There I see the question of whether it should loop on EINTR to keep
waiting the remaining time.  Generally it seems like a job for
something higher level to deal with interruption policy, and of course
all the race condition and portability problems inherent with signals
are fixed by using latches instead, so I don't think there really is a
good answer to that question -- if you loop, you break our programming
rules by wilfully ignoring eg global barriers, but if you don't loop,
it implies you're relying on the interrupt to cause you to do
something and yet you might have missed it if it was delivered just
before the syscall.  At the time of the earlier thread, maybe it was
more acceptable as it could only delay cancel for that backend, but
now it might even delay arbitrary other backends, and neither answer
to that question can fix that in a race-free way.  Also, back then
latches had a SIGUSR1 handler on common systems, but now they don't,
so (racy unreliable) latch responsiveness has decreased since then.
So I think we should just leave the interface as it is, and build
better things and then eventually retire it.  This general topic is
also currently being discussed at:

https://www.postgresql.org/message-id/flat/20230209205929.GA720594%40nathanxps13

I propose to go ahead and make this small improvement anyway because
it'll surely be a while before we delete the last pg_usleep() call,
and it's good to spring-clean old confusing commentary about signals
and portability.

From 03c7bd1a8df9f3bd3b6b00ad86c8ca734b45f9bd Mon Sep 17 00:00:00 2001
From: Thomas Munro <thomas.mu...@gmail.com>
Date: Sat, 11 Mar 2023 10:42:20 +1300
Subject: [PATCH 1/3] Fix fractional vacuum_cost_delay.

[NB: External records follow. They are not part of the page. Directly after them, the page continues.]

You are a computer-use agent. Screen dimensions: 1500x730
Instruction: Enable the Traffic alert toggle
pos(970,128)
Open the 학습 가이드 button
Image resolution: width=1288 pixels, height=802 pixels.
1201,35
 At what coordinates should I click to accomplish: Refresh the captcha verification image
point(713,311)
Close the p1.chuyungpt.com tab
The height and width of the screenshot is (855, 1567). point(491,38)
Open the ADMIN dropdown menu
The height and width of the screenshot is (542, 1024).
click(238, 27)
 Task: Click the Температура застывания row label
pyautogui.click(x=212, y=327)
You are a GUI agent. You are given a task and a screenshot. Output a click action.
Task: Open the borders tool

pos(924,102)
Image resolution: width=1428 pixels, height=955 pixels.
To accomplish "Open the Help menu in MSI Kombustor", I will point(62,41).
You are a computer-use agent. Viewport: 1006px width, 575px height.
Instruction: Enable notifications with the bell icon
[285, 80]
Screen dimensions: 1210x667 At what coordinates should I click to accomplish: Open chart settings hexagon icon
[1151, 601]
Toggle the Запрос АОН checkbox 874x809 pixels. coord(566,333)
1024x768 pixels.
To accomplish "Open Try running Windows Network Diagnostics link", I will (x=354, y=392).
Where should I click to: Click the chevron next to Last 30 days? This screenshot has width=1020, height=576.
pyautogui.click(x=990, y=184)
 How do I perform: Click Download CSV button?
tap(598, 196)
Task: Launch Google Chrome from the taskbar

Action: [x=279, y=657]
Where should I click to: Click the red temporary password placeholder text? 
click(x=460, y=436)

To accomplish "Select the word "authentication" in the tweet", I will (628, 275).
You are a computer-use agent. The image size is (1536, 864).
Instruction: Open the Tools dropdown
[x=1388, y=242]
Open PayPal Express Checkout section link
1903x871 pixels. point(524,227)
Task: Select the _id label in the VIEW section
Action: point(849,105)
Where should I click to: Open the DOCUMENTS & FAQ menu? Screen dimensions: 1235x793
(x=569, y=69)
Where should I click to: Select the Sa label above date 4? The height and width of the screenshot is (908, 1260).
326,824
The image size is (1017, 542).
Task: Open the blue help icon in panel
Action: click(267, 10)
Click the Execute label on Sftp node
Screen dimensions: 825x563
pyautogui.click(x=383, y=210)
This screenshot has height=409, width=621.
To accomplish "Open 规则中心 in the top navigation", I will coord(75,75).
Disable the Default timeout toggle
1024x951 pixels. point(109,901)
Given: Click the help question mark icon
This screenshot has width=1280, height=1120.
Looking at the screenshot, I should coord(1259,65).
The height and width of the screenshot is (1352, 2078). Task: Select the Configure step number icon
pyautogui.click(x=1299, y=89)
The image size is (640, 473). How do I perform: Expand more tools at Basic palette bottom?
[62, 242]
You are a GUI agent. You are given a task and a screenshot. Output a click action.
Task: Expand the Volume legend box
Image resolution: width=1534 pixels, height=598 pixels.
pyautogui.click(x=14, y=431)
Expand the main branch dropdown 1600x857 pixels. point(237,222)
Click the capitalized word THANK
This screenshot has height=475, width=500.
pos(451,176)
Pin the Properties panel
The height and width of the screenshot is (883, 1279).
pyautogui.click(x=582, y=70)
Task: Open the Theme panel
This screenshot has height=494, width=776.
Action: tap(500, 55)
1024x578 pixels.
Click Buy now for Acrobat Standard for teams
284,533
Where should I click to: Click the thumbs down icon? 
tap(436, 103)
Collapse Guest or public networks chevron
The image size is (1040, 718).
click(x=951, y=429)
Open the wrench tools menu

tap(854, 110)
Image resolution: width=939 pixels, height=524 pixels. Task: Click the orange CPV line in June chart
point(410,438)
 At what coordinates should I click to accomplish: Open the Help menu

Commit 4753ef37 changed vacuum_delay_point() to use the WaitLatch() API,
to fix the problem that vacuum could keep running for a very long time
after the postmaster died.

Unfortunately, that broke commit caf626b2's support for fractional
vacuum_cost_delay, which shipped in PostgreSQL 12.  WaitLatch() works in
whole milliseconds.

For now, revert the change from commit 4753ef37, but add an explicit
check for postmaster death.  That's an extra system call on systems
other than Linux and FreeBSD, but that overhead doesn't matter much
considering that we willingly went to sleep and woke up again.  (In
later work, we might add higher resolution timeouts to the latch API so
that we could do this in the standard programming pattern, but that
wouldn't be back-patched.)

Back-patch to 14, where commit 4753ef37 arrived.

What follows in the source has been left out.